== ABOUT THIS EXERCISE ==
Please copy out all lines of the entries that contain the word "avancée".

== MATERIAL FOR THIS EXERCISE ==
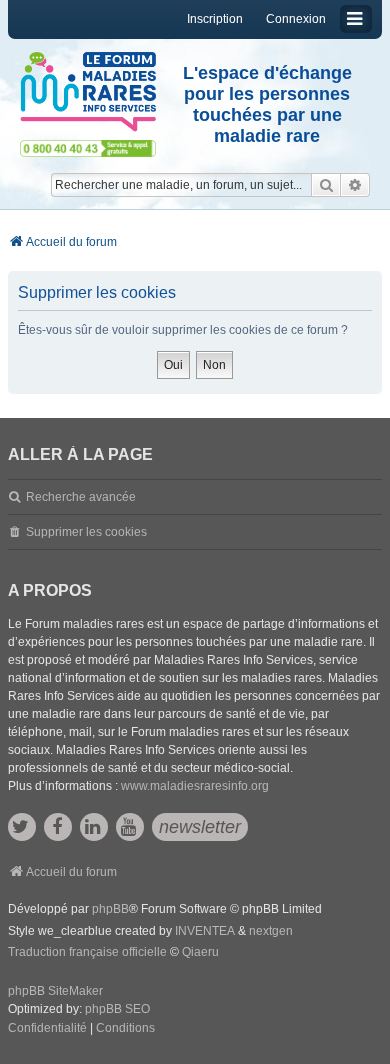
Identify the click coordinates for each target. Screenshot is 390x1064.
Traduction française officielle (87, 952)
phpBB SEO (117, 1009)
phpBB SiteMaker (55, 991)
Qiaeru (200, 952)
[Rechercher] (326, 185)
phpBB (110, 909)
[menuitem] (47, 1029)
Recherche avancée (81, 497)
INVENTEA (205, 931)
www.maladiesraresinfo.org (195, 786)
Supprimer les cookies (86, 532)
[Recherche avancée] (355, 185)
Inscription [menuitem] (215, 19)
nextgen (271, 931)
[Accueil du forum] (88, 92)
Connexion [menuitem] (296, 19)
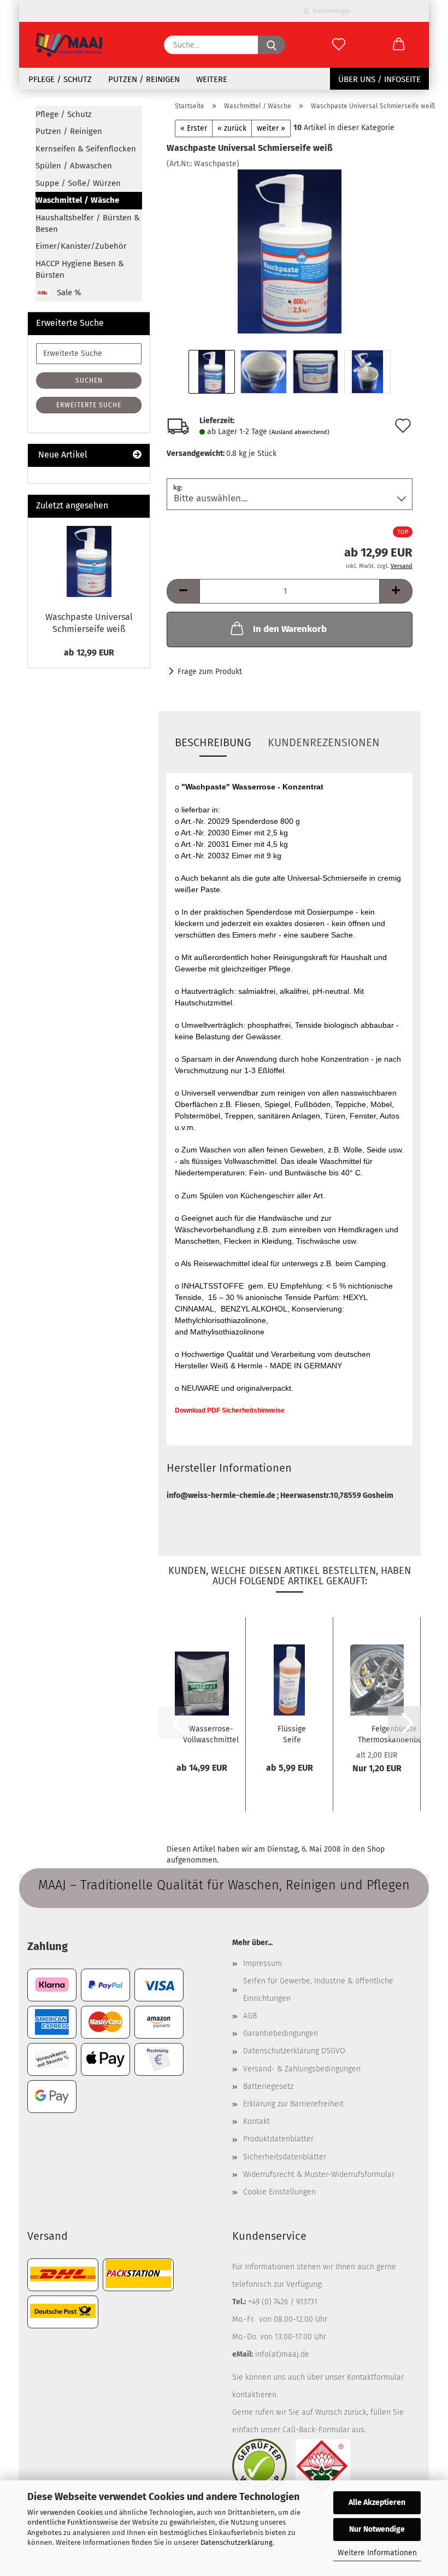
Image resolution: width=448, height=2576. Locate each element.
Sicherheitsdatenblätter (284, 2157)
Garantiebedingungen (280, 2033)
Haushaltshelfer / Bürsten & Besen (88, 223)
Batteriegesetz (268, 2086)
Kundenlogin (329, 11)
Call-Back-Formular (316, 2429)
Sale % (68, 292)
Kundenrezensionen (324, 742)
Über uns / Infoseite (379, 79)
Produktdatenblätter (278, 2139)
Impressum (262, 1963)
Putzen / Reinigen (144, 79)
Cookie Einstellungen (279, 2192)
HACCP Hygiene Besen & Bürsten (80, 269)
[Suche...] (271, 45)
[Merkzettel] (339, 45)
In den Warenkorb (290, 629)
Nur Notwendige (377, 2529)
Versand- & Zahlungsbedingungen (302, 2069)
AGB (250, 2016)
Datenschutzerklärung (237, 2542)
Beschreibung (213, 742)
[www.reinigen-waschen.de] (68, 45)
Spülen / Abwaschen (74, 166)
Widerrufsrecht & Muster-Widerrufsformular (318, 2174)
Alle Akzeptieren (377, 2502)
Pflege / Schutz (60, 79)
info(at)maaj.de (282, 2354)
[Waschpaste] (289, 251)
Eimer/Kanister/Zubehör (81, 246)
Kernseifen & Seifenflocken (86, 149)
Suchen (89, 380)
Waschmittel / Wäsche (77, 200)
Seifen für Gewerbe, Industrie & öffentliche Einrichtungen (318, 1989)
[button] (399, 45)
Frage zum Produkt (210, 671)
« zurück (231, 128)
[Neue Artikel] (137, 455)
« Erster (193, 128)
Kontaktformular (375, 2377)
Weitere (211, 79)
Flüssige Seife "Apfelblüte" (291, 1733)
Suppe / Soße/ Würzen (78, 183)
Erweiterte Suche (88, 405)
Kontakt (256, 2121)
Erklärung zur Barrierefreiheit (293, 2104)
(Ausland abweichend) (299, 432)
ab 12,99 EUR (89, 652)
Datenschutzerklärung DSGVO (294, 2051)
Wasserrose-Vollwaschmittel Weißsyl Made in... (211, 1733)
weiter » (271, 128)
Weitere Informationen (377, 2552)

== RESPONSE TO THE TASK ==
Recherche avancée (81, 497)
[Recherche avancée] (355, 185)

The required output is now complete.